El 78% de los residuos censados en las playas argentinas son plásticos, según los datos recopilados por el censo de basura costera marina, que se lleva a cabo desde hace ocho años, organizado por la Red Costera Bonaerense (Recobo), una articulación de organizaciones de la sociedad civil y organismos locales de las principales ciudades costeras.
Según informó la Fundación Vida Silvestre, que participa en Recobo, el relevamiento, realizado en septiembre y octubre, abarcó una superficie de 172.359 m² de playas, en 17 localidades. El 78,36% de los residuos relevados correspondieron a plásticos y entre ellos el ítem más frecuente fue el de fragmentos plásticos, que representaron el 27,32% del total. Estos fragmentos son el resultado de la degradación de objetos plásticos más grandes, que se fragmentan progresivamente en piezas cada vez más pequeñas, incluyendo microplásticos. Este proceso incrementa el riesgo para la biodiversidad marina, ya que estas partículas pueden ser ingeridas por distintas especies y entrar en la cadena alimentaria.
Diego Albareda, coordinador de Paisajes Costero - Marinos de Vida Silvestre, enfatizó que “Los plásticos, en todas sus formas, ya están presentes en cada ecosistema y en nuestra alimentación. Esta problemática dejó de ser exclusiva de los ambientes naturales y de la fauna: hoy es también una cuestión de salud pública. Pequeñas partículas de plásticos llegan a nuestro organismo a través de alimentos y bebidas”. De acuerdo con datos de la Organización de las Naciones Unidas (ONU), cada día unas 30.000 toneladas de plástico ingresan a los océanos. Hay iniciativas para hacer frente al problema. A nivel municipal en Tucumán han crecido los sitios de canje de residuos y los “botellones” para depositar desechos plásticos, así como la ordenanza que comenzó a regir este año en comercios capitalinos que prohíbe la utilización de envases de 2° grado de polietileno o polipropileno en el expendio de mercaderías en comercios, y que ordena su reemplazo por envases de papel o papel reciclado.

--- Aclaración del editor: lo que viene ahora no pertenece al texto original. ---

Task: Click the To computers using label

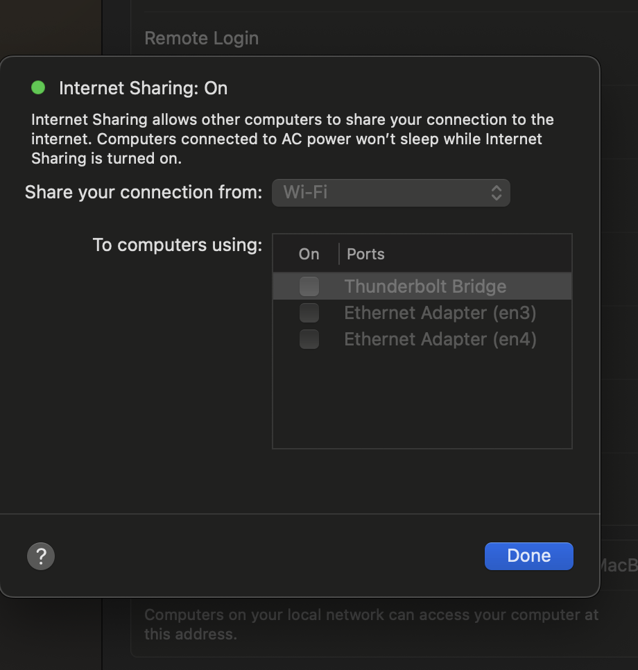Action: tap(177, 245)
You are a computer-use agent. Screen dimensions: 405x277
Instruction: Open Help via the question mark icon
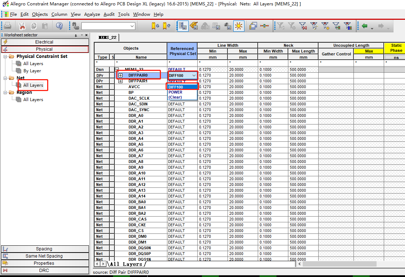[x=59, y=26]
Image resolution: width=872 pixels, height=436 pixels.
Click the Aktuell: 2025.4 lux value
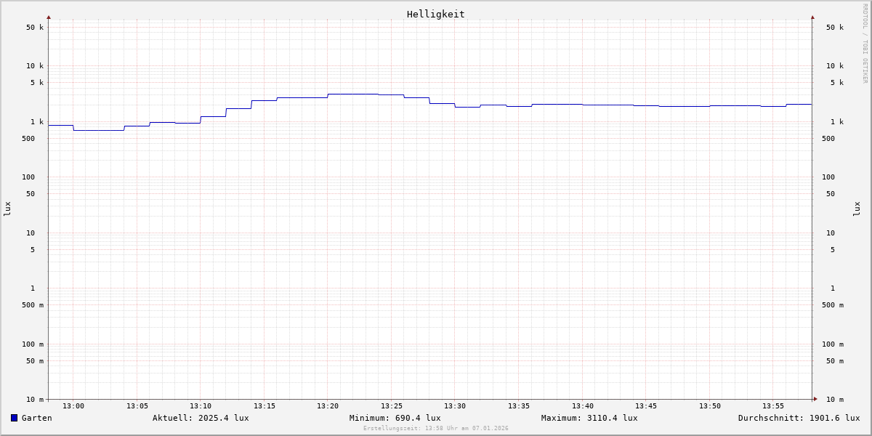(201, 418)
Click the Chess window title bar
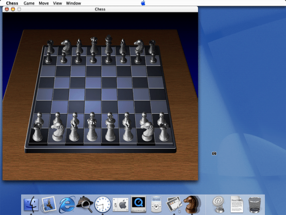Viewport: 286px width, 215px height. 100,9
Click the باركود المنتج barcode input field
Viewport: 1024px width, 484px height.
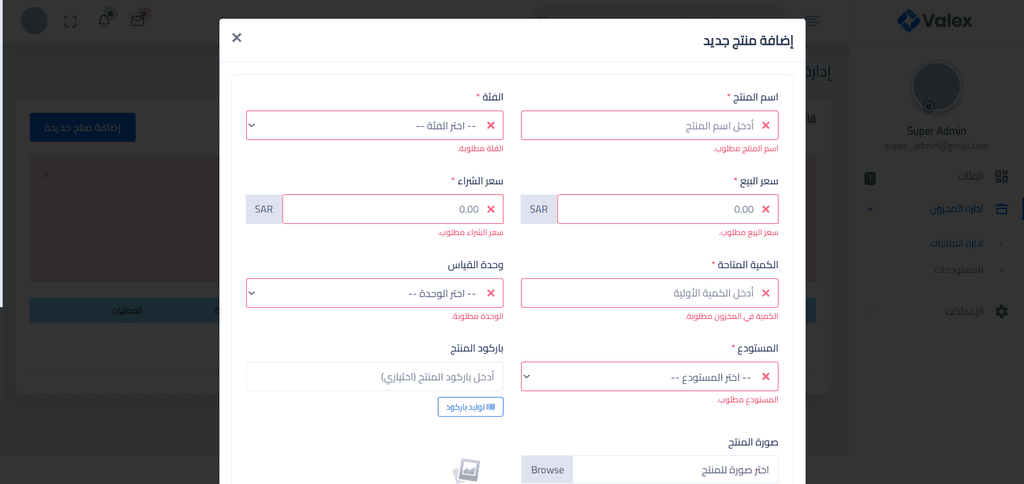click(375, 377)
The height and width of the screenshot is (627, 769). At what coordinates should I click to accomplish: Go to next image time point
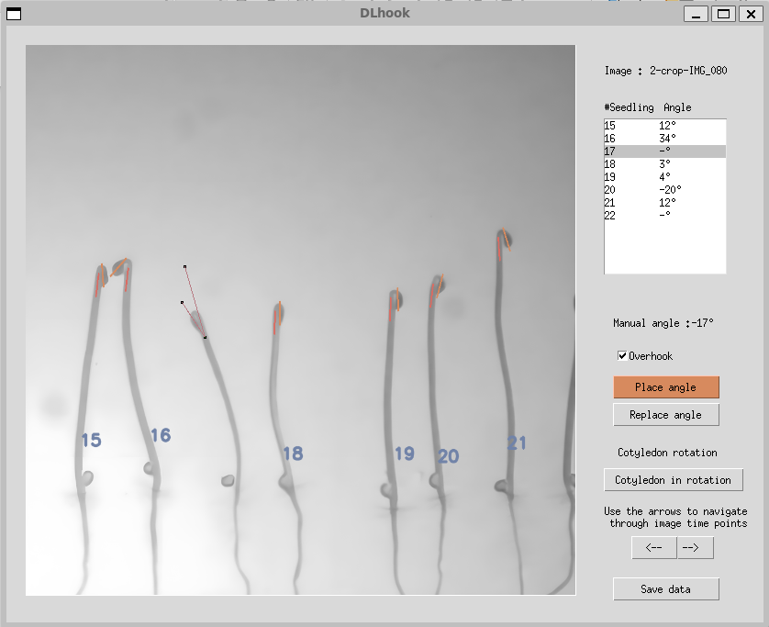click(x=695, y=548)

Sin embargo, son medidas livianas y aisladas frente a la gravedad del problema. Cabe recordar la experiencia relatada en junio pasado en el ciclo “Experiencia Innovación Sostenible”, impulsado por LA GACETA, por Agustina Besada, exploradora de National Geographic y especialista en economía circular, quien analizó la presencia de microplásticos en el océano y fue contundente habla de la importancia de que los humanos nos vayamos “desplastificando”. “La relación humana con el plástico está fuera de control. El problema no es en sí el material, sino que estamos usando un material indestructible de manera descartable. Y lamentablemente es muy baja la tasa de reciclaje e insuficiente. Por eso, tenemos que pensar en estrategias más integrales y más efectivas para prevenir la contaminación plástica. Porque al final del día eso termina en los océanos, pero vuelve a nosotros y nos está afectando en nuestra salud, está en nuestros organismos y nos afecta las funciones endocrinas”, sentenció.